Thursday, 30 May 2013

A nation of treehuggers

Treehuggers get a terribly bad press. Grainy images of a grimy, heavily-dreaded Swampy spring to mind. But regardless of what anyone might think of the erstwhile battler against the A30 extension in Fairmile, Devon, it appears we are, in fact, a nation of treehuggers.

For only through the hard work of this dedicated volunteer army could the Woodland Trust have published such an important, and worrying, report today.

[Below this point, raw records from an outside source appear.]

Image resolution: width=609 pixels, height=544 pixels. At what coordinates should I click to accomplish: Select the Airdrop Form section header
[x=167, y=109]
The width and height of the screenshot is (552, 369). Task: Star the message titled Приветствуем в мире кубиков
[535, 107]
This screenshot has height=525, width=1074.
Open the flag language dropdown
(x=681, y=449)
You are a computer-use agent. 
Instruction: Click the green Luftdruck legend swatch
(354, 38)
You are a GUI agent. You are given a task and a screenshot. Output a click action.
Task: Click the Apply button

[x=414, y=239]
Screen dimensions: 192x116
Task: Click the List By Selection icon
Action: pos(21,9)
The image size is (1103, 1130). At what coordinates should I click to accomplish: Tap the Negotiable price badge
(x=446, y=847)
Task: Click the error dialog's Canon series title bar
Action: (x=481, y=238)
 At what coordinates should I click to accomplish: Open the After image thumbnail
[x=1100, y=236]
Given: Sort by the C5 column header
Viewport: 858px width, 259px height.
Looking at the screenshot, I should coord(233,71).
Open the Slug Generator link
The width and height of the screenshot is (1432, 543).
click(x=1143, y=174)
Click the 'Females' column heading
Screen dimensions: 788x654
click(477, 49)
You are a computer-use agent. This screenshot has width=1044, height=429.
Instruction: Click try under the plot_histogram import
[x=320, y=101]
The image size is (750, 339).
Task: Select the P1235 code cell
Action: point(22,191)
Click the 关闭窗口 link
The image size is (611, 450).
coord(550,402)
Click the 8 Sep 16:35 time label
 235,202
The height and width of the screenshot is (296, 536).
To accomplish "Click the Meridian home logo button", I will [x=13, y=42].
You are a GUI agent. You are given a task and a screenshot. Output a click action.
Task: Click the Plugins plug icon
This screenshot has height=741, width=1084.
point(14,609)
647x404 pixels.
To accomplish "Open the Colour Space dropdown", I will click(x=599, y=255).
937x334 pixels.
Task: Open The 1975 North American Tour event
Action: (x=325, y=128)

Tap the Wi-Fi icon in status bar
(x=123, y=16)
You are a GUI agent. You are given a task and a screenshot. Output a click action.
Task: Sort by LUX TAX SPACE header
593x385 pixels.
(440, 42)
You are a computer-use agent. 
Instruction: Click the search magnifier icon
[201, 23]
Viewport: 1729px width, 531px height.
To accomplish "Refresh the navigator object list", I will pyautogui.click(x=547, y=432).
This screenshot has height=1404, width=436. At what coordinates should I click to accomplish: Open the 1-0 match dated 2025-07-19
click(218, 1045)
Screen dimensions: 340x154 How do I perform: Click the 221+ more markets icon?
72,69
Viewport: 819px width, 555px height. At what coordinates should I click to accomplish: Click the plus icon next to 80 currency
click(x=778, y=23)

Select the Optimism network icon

For the conservation charity fears thousands of ‘precious’ ancient trees are at risk from a veritable multitude of pests and diseases. A large majority of the 115,000 ancient, veteran or notable trees it has classified - mapped with the assistance of this army - could be killed by diseases such as acute oak decline and needle blight or ravaging insects including the Asian longhorn beetle.

And if those perils were not enough, the government’s High Speed 2 plans envisage dozens of ancient trees being bulldozed.

Examples such as the 11-metre girthed Big Belly Oak in Savernake Forest, Wiltshire – thought to have stood since the time of William the Conqueror – or the ancient oaks of Windsor Great Park - one of the largest collections of ancient oaks in western Europe according to the Ancient Tree Forum - could be lost to the nation unless the monitoring of these specimens is continued, expanded and shouted about. 
As could the two in Calke, Derbyshire, pictured here.

Many are tied into our folklore, to our national identity. The oak tree, for example, is sturdy, secure, wise, resilient. Robin Hood hid in the Major Oak. And the Conservative Party didn't choose a fuzzy picture of one as their logo by accident. Their destruction would be as big a loss to the nation’s heritage as callous destruction of great buildings. Have we forgotten the catastrophic loss of elm trees in the late 1960s and 1970s?

But one thing which occurred to me while working on the story was to ask how trees are designated ancient, veteran or notable? And this is where the glorious, amateur treehugger steps in.

Those helpful people at the Woodland Trust provided me with a few tips. Slightly obviously, ancient are ’old’, veteran are ’middle-aged’ and notable are the ’youngest’. But to know one from the other you need to hug them.

A hug ‘is based on the finger tip finger tip measurement of an adult, which we take to be about 1.5m’. Helpfully, ‘this distance is usually the same as your height, and means you can measure a tree even if you forget your tape measure’.

So to identify whether a particular tree is ancient, this guide can be followed (all 'hugs' are 'adult' sized):

Oak – 3 hugs (or 4 to be ‘truly’ ancient)
Beech – 2 hugs
Scots Pine – 1 hug
Rowan – 1 hug
Birch – a wrist hug
Hawthorn – an elbow hug
Cedar of Lebanon – 4 hugs
Field Maple – 1 hug
Sweet Chestnut – 4 hugs
Ash – 2 hugs

The Woodland Trust has been mapping our ancient trees since 2004 when it launched the Ancient Tree Hunt. This literally involved asking enthusiastic tree lovers across the country to give their nearest grand specimens a cuddle. Stretch out your arms and think of England’s heritage, it almost said.

These rough measurements would be submitted to the trust and an expert would then verify the find.

Since 2004, about 115,000 trees have been recorded; a fairly extraordinary survey of our woodland heritage. So it would seem the preservation of our great woodland heritage is
one of those rare subjects which unites the leftie eco-warrior with the landed shire-dwelling high Tory.